+++ Materials provided +++

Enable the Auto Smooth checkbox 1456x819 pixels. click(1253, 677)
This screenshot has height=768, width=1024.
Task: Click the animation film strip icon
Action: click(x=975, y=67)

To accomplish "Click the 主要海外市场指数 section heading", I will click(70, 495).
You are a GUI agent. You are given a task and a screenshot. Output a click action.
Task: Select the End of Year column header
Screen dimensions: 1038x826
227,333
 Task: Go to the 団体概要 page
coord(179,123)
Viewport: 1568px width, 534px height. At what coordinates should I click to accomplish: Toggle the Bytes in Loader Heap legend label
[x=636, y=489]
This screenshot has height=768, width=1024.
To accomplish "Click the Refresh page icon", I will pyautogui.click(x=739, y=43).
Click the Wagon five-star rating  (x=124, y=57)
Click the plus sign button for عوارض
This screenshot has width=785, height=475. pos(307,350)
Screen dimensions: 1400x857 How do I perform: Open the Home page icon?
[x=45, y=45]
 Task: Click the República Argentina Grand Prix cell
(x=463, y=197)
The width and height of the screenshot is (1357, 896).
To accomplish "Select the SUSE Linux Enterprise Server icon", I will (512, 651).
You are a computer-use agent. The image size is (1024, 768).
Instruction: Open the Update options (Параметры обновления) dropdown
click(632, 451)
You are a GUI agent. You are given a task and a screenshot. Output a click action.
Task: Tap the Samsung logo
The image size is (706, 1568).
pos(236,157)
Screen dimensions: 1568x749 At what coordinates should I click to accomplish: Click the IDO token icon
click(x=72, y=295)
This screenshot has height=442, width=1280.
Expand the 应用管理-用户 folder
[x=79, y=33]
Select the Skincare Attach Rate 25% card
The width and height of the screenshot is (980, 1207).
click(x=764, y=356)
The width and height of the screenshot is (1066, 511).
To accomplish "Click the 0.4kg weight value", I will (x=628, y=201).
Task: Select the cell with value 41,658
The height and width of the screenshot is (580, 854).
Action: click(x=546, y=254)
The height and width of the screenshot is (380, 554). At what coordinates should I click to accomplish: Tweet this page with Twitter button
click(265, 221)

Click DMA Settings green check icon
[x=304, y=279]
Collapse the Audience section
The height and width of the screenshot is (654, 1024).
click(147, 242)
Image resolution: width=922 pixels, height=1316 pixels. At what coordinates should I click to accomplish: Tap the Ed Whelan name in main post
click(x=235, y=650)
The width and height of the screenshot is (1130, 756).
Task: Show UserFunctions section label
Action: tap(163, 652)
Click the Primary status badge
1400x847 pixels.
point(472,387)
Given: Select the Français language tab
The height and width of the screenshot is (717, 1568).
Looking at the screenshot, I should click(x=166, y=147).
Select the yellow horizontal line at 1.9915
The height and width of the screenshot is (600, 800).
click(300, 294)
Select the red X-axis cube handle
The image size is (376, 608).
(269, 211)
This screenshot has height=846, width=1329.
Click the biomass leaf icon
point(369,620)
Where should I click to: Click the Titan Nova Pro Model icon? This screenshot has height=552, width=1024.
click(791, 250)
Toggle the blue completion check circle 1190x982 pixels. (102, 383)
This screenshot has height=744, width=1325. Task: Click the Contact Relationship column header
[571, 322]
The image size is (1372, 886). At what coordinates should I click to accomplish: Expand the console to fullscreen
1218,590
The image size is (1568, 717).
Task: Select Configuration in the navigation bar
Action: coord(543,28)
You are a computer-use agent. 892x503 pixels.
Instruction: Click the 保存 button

+++

(Direction):
Repeat all of the lines above word for word, without any changes.

(Response):
Enable the Auto Smooth checkbox 1456x819 pixels. click(1253, 677)
This screenshot has height=768, width=1024.
Task: Click the animation film strip icon
Action: click(x=975, y=67)

To accomplish "Click the 主要海外市场指数 section heading", I will click(70, 495).
You are a GUI agent. You are given a task and a screenshot. Output a click action.
Task: Select the End of Year column header
Screen dimensions: 1038x826
227,333
 Task: Go to the 団体概要 page
coord(179,123)
Viewport: 1568px width, 534px height. At what coordinates should I click to accomplish: Toggle the Bytes in Loader Heap legend label
[x=636, y=489]
This screenshot has height=768, width=1024.
To accomplish "Click the Refresh page icon", I will pyautogui.click(x=739, y=43).
Click the Wagon five-star rating  (x=124, y=57)
Click the plus sign button for عوارض
This screenshot has width=785, height=475. pos(307,350)
Screen dimensions: 1400x857 How do I perform: Open the Home page icon?
[x=45, y=45]
 Task: Click the República Argentina Grand Prix cell
(x=463, y=197)
The width and height of the screenshot is (1357, 896).
To accomplish "Select the SUSE Linux Enterprise Server icon", I will (512, 651).
You are a computer-use agent. The image size is (1024, 768).
Instruction: Open the Update options (Параметры обновления) dropdown
click(632, 451)
You are a GUI agent. You are given a task and a screenshot. Output a click action.
Task: Tap the Samsung logo
The image size is (706, 1568).
pos(236,157)
Screen dimensions: 1568x749 At what coordinates should I click to accomplish: Click the IDO token icon
click(x=72, y=295)
This screenshot has height=442, width=1280.
Expand the 应用管理-用户 folder
[x=79, y=33]
Select the Skincare Attach Rate 25% card
The width and height of the screenshot is (980, 1207).
click(x=764, y=356)
The width and height of the screenshot is (1066, 511).
To accomplish "Click the 0.4kg weight value", I will (x=628, y=201).
Task: Select the cell with value 41,658
The height and width of the screenshot is (580, 854).
Action: click(x=546, y=254)
The height and width of the screenshot is (380, 554). At what coordinates should I click to accomplish: Tweet this page with Twitter button
click(265, 221)

Click DMA Settings green check icon
[x=304, y=279]
Collapse the Audience section
The height and width of the screenshot is (654, 1024).
click(147, 242)
Image resolution: width=922 pixels, height=1316 pixels. At what coordinates should I click to accomplish: Tap the Ed Whelan name in main post
click(x=235, y=650)
The width and height of the screenshot is (1130, 756).
Task: Show UserFunctions section label
Action: tap(163, 652)
Click the Primary status badge
1400x847 pixels.
point(472,387)
Given: Select the Français language tab
The height and width of the screenshot is (717, 1568).
Looking at the screenshot, I should click(x=166, y=147).
Select the yellow horizontal line at 1.9915
The height and width of the screenshot is (600, 800).
click(300, 294)
Select the red X-axis cube handle
The image size is (376, 608).
(269, 211)
This screenshot has height=846, width=1329.
Click the biomass leaf icon
point(369,620)
Where should I click to: Click the Titan Nova Pro Model icon? This screenshot has height=552, width=1024.
click(791, 250)
Toggle the blue completion check circle 1190x982 pixels. (102, 383)
This screenshot has height=744, width=1325. Task: Click the Contact Relationship column header
[571, 322]
The image size is (1372, 886). At what coordinates should I click to accomplish: Expand the console to fullscreen
1218,590
The image size is (1568, 717).
Task: Select Configuration in the navigation bar
Action: coord(543,28)
You are a computer-use agent. 892x503 pixels.
Instruction: Click the 保存 button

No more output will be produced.